─── PAGE EXTRACT ───

# KA24E new cam, now low compression



## pedrobabone (May 4, 2019)

Hello Nissan experts,

I have a 1995 Nissan Pickup, this thing has been kicking my butt left and right but, I am determined to get the thing running. 

So, time for the down and dirty. I have replaced the timing chain, oil pump and water pump. It has been running fine until, the lifters decided to make a ruckus so, I replaced the rocker arms, the camshaft and the rocker arm shafts. Now it runs like shit, has low compression on cylinder 1 (0 psi) and 4 (70 psi).The timing is spot on, the distributor is timed properly. 

Could the new cam or rocker arms possibly create a low compression scenario on 2 cylinders? I did buy the parts from an online parts provider, the cam is from DNJ. I would test with the old cam but, it looks like part of the cam that centers the timing chain gear on the cam is broken and is will not work anymore. 

Any advice is much appreciated.

Thanks in advance.


----------



## rogoman (Dec 16, 2004)

───

**JOBS**:
1. In the KA24E compression thread, shorten the paragraph that begins "So, time for the down and dirty" into a short list that keeps its main facts.
2. Pick up the KA24E compression thread where it stops, writing the reply that comes under the rogoman header.

─── DATASET CONTENT ───

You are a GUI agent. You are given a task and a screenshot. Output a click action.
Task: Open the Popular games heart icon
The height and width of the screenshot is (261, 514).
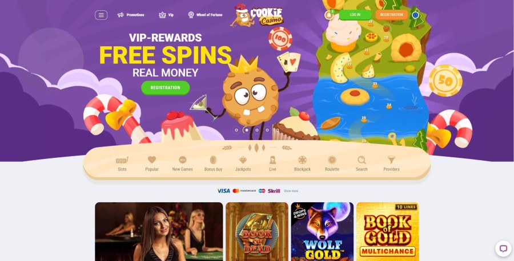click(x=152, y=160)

───

**ANSWER SET**:
1.
- Replaced the timing chain, oil pump and water pump; the truck then ran fine.
- The lifters got noisy, so the rocker arms, camshaft and rocker arm shafts were replaced.
- Now it runs badly, with low compression: 0 psi on cylinder 1 and 70 psi on cylinder 4.
- The timing is spot on, and the distributor is timed properly.

2.
The low compression in cyls 1 and 4 could be due to the hydraulic lifters having air in them which results in valves not fully opening. The lifters need to be purged of any air in them. Here are some video clips on how to do this:


----------



## saudade (Apr 10, 2010)

Sorry but I'm confused. You say the lifters started making a ruckus so you changed everything except the lifters?

I see your compression test results. I think you should do a leak down test before you rip it apart again.


----------



## pedrobabone (May 4, 2019)

Thanks rogoman, this helped with cylinder 4 but, cylinder 1 still had low compression. I decided to put the old rocker arms back on just for cylinder 1 and now I have compression. I guess the lesson to learn from this experience is don't buy cheap and expect quality.

Saudade, the rocker arms and the lifters on the ka24e are one in the same.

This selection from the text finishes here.